Pick out each line of the records in which the word "Expand" appears.
BEGIN
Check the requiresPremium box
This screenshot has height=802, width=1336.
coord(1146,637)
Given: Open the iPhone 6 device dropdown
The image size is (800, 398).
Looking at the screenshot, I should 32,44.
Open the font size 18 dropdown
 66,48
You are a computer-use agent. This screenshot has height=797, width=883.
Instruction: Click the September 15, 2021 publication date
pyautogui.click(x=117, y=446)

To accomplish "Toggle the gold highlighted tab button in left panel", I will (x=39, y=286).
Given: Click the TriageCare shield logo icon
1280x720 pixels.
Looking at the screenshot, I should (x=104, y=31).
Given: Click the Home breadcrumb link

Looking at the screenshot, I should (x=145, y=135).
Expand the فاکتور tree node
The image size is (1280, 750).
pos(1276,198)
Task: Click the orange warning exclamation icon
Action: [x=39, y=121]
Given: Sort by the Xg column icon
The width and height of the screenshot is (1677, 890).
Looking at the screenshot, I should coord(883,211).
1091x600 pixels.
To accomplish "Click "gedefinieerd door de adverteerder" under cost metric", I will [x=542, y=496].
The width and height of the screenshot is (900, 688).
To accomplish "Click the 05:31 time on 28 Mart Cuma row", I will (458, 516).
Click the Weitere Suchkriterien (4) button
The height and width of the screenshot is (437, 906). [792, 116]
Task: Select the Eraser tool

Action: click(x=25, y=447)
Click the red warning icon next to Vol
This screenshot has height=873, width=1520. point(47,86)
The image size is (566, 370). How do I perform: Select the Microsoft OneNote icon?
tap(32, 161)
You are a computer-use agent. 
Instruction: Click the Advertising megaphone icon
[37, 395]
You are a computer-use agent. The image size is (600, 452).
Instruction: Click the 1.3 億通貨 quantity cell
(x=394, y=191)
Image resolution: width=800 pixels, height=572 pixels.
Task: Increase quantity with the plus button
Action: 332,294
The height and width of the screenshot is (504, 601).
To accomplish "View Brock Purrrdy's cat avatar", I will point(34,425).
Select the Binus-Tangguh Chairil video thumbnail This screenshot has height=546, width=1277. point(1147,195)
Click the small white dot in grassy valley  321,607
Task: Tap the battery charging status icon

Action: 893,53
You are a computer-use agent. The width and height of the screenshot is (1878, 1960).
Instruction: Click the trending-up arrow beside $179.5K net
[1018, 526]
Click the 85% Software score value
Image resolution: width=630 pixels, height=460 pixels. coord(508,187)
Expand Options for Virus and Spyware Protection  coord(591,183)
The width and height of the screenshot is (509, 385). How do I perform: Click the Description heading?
END
| FINAL ANSWER |
Expand the فاکتور tree node
Expand Options for Virus and Spyware Protection  coord(591,183)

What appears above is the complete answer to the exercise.